Do the actual computation on provided input data.

Parameters:
  • data (data_or_file) – Input data set

  • model (decision_tree_classification_modelptr) – Input model trained by the classification algorithm

Return type:

classifier_prediction_result

class daal4py.decision_tree_classification_model

Properties:

NFeatures

size_t

Type:

type

NumberOfFeatures

size_t

Type:

type

Gradient Boosted Classification

Parameters and semantics are described in oneAPI Data Analytics Library Classification Gradient Boosted Tree.

Examples:

class daal4py.gbt_classification_training
Parameters:
  • nClasses (size_t) – Number of classes

  • fptype (str) – [optional, default: “double”] Data type to use in intermediate computations for Gradient Boosted Trees, double or float

  • method (str) – [optional, default: “defaultDense”] Gradient Boosted Trees computation method

  • loss (str) – [optional, default: “”] Loss function type

  • varImportance (str) – [optional, default: “”] 64 bit integer flag VariableImportanceModes that indicates the variable importance computation modes

  • resultsToEvaluate (str) – [optional, default: “”] Type of results to compute or to evaluate. Can pass one of "computeClassLabels", "computeClassProbabilities", "computeClassLogProbabilities"; or more than one by joining them with separator bars (e.g. "computeClassLabels|computeClassProbabilities"). Note that not all of these are supported on every class/method accepting this argument (see docs for oneDAL for details on what this specific class/method supports).

  • splitMethod (str) – [optional, default: “”] Split finding method. Default is exact

  • maxIterations (size_t) – [optional, default: -1] Maximal number of iterations of the gradient boosted trees training algorithm. Default is 50

  • maxTreeDepth (size_t) – [optional, default: -1] Maximal tree depth, 0 for unlimited. Default is 6

  • shrinkage (double) – [optional, default: get_nan64()] Learning rate of the boosting procedure. Scales the contribution of each tree by a factor (0, 1]. Default is 0.3

  • minSplitLoss (double) – [optional, default: get_nan64()] Loss regularization parameter. Min loss reduction required to make a further partition on a leaf node of the tree. Range: [0, inf). Default is 0

  • lambda (double) – [optional, default: get_nan64()] L2 regularization parameter on weights. Range: [0, inf). Default is 1

  • observationsPerTreeFraction (double) – [optional, default: get_nan64()] Fraction of observations used for a training of one tree, sampling without replacement. Range: (0, 1]. Default is 1 (no sampling, entire dataset is used)

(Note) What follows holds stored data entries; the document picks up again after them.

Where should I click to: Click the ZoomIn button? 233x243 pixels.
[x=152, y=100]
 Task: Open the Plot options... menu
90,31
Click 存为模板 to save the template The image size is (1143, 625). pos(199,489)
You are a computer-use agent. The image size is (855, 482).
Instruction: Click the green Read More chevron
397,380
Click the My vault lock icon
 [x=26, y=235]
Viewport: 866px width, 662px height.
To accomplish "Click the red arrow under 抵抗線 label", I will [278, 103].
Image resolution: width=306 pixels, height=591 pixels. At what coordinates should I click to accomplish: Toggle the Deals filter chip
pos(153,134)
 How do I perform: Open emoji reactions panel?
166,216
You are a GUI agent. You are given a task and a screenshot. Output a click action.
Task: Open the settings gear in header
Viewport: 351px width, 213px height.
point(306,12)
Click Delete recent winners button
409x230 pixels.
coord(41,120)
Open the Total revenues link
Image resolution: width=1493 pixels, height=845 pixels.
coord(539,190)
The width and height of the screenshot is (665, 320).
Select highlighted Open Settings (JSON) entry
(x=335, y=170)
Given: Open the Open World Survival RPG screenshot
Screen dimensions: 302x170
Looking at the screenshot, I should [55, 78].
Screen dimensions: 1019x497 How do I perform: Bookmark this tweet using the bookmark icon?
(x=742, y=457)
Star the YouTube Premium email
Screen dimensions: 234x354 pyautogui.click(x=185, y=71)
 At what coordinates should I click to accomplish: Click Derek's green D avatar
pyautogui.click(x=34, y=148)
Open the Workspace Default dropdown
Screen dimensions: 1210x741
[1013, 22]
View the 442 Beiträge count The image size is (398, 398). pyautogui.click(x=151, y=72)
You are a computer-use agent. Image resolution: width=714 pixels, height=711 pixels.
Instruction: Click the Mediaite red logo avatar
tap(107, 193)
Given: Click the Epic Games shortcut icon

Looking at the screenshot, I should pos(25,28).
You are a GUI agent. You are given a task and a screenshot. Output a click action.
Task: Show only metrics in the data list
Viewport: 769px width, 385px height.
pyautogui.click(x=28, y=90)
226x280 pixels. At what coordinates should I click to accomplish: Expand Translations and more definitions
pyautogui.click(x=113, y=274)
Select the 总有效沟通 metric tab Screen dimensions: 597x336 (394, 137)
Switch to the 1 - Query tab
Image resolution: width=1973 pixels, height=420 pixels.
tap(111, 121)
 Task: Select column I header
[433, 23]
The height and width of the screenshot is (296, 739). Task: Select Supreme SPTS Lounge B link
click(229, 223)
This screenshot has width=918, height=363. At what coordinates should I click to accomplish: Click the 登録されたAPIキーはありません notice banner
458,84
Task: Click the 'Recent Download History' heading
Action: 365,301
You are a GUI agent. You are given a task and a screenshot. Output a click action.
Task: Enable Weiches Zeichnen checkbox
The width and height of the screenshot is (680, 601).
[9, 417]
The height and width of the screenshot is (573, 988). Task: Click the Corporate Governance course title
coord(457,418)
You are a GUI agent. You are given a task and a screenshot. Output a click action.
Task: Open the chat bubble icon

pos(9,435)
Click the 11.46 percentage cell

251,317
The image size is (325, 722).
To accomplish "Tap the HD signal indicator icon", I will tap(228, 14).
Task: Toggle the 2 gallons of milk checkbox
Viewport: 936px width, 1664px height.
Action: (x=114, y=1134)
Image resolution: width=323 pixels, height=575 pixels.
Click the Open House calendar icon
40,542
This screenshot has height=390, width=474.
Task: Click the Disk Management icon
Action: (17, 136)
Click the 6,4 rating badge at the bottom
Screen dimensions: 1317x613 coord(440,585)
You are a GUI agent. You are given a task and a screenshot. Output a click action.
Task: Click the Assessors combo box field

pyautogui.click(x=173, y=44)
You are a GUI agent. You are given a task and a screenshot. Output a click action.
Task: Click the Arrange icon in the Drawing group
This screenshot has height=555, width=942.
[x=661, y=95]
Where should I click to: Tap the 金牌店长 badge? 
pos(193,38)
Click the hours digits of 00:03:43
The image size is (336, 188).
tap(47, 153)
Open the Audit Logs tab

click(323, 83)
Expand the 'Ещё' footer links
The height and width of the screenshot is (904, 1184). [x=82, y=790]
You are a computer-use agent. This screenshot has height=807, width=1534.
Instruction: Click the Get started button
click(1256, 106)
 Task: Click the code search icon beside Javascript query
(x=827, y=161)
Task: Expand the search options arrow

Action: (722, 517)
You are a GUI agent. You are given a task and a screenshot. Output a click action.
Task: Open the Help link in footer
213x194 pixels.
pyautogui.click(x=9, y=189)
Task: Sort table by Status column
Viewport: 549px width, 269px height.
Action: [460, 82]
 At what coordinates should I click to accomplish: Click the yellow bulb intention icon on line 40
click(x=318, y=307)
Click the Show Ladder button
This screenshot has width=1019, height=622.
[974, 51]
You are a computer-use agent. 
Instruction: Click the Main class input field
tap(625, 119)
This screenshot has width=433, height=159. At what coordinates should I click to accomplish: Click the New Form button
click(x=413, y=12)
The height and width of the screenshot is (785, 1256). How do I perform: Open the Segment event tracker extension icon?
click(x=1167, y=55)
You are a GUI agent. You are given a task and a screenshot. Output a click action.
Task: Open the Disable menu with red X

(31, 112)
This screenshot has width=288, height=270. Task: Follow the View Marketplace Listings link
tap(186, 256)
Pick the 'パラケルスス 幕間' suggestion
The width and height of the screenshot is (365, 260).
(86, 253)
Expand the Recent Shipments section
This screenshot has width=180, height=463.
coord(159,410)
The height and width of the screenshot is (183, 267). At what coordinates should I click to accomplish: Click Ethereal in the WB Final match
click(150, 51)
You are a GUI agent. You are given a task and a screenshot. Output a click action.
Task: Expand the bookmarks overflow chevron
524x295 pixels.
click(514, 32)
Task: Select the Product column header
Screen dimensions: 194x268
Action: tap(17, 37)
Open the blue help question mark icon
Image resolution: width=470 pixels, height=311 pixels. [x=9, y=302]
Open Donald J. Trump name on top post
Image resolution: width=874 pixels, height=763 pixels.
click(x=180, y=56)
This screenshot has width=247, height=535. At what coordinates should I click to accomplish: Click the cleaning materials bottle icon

  • featuresPerNode (size_t) – [optional, default: -1] Number of features tried as possible splits per node. Range : [0, p] where p is the total number of features. Default is 0 (use all features)

  • minObservationsInLeafNode (size_t) – [optional, default: -1] Minimal number of observations in a leaf node. Default is 5.

  • memorySavingMode (bool) – [optional, default: False] If true then use memory saving (but slower) mode. Default is false

  • engine (engines_batchbase__iface__) – [optional, default: None] Engine for the random numbers generator used by the algorithms

  • maxBins (size_t) – [optional, default: -1] Used with ‘inexact’ split finding method only. Maximal number of discrete bins to bucket continuous features. Default is 256. Increasing the number results in higher computation costs

  • minBinSize (size_t) – [optional, default: -1] Used with ‘inexact’ split finding method only. Minimal number of observations in a bin. Default is 5

  • internalOptions (int) – [optional, default: -1] Internal options

compute(data, labels, weights)

Do the actual computation on provided input data.

Parameters:
  • data (data_or_file) – Training data set

  • labels (data_or_file) – Labels of the training data set

  • weights (data_or_file) – [optional, default: None] Optional. Weights of the observations in the training data set

Return type:

gbt_classification_training_result

class daal4py.gbt_classification_training_result

Properties:

model

gbt_classification_model

Type:

type

variableImportanceByCover

Numpy array

Type:

type

variableImportanceByGain

Numpy array

Type:

type

variableImportanceByTotalCover

Numpy array

Type:

type

variableImportanceByTotalGain

Numpy array

Type:

type

variableImportanceByWeight

Numpy array

Type:

type

class daal4py.gbt_classification_prediction
Parameters:
  • nClasses (size_t) – Number of classes

  • fptype (str) – [optional, default: “double”] Data type to use in intermediate computations for the gbt algorithm, double or float

  • method (str) – [optional, default: “defaultDense”] gradient boosted trees computation method

  • nIterations (size_t) – [optional, default: -1] Number of iterations of the trained model to be used for prediction

  • resultsToCompute (str) – [optional, default: “”] Type of results to compute or to evaluate. Can pass one of "computeClassLabels", "computeClassProbabilities", "computeClassLogProbabilities"; or more than one by joining them with separator bars (e.g. "computeClassLabels|computeClassProbabilities"). Note that not all of these are supported on every class/method accepting this argument (see docs for oneDAL for details on what this specific class/method supports).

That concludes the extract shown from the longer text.